派閥ぐるみの裏金づくりを長年続けておきながら、言い訳ばかり。そんな姿を見せつけられれば、指摘はごもっとも。だが野党は野党で、そろって支持率が低迷。民意の受け皿になりそうな政党は、見当たらない。
この点に水を向けると、鳩山さんの表情が少し曇った。「自民党に問題があってもかつてのことがよみがえって、『でも野党よりマシだろ』みたいな。そういう漠然とした見方が世の中に広まっていると思います」
悔やむ「実力不足」
かつて、とはもちろん旧民主党政権時代のこと。2009年の衆院選で戦後初となる本格的な政権交代を果たした旧民主党だが、ふたを開けると未熟な政権運営が目立った。象徴的だったのは、沖縄県の米軍普天間飛行場を巡る迷走だろう。

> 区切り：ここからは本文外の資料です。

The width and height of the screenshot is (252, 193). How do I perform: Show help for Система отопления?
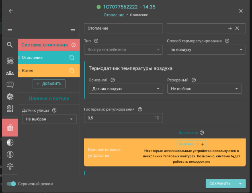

鳩山さんは移設先を「最低でも県外」と明言しながら、肝心の代替地に明確なあてがなかった。鹿児島県徳之島など複数の候補地は挙がったものの結局、従来案の辺野古に戻ったのは周知の通りだ。
「沖縄の人たちに希望を与えたのに大きな失望に変えてしまったことを、今でも申し訳ないと思っています。ただ私は、それこそ何度も沖縄に行くにつれ『最低でも県外、できれば国外に持って行ってもらいたい』というのが、ほぼ(県民の)総意に近い形で聞こえてきたものですから……」
罪滅ぼしも込め、議員バッジを外してからも沖縄には足しげく通い、地元の人たちの話に耳を傾けてきたという。鳩山さんは、あの発言が間違っていたとは今も思っていない。ただ外務省や防衛省、さらには米国を相手に方針を覆すには、立ち回り方を含め政治家として「実力不足だった」と悔やむ。
「日本の『ゆがみ』を解き放とうと粋がっただけに、反発を受けたわけですよね。そこをもっと、うまくやるべきだったなという思いが大変強いですよね」
独自の外交姿勢を示したが……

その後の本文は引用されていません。